* Exercise description *
Output every entry exactly as written.

(Saved entries)
>>>>>
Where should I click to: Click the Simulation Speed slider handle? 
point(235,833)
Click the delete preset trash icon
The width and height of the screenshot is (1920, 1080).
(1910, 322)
<<<<<
* Task output *
Where should I click to: Click the Simulation Speed slider handle? 
point(235,833)
Click the delete preset trash icon
The width and height of the screenshot is (1920, 1080).
(1910, 322)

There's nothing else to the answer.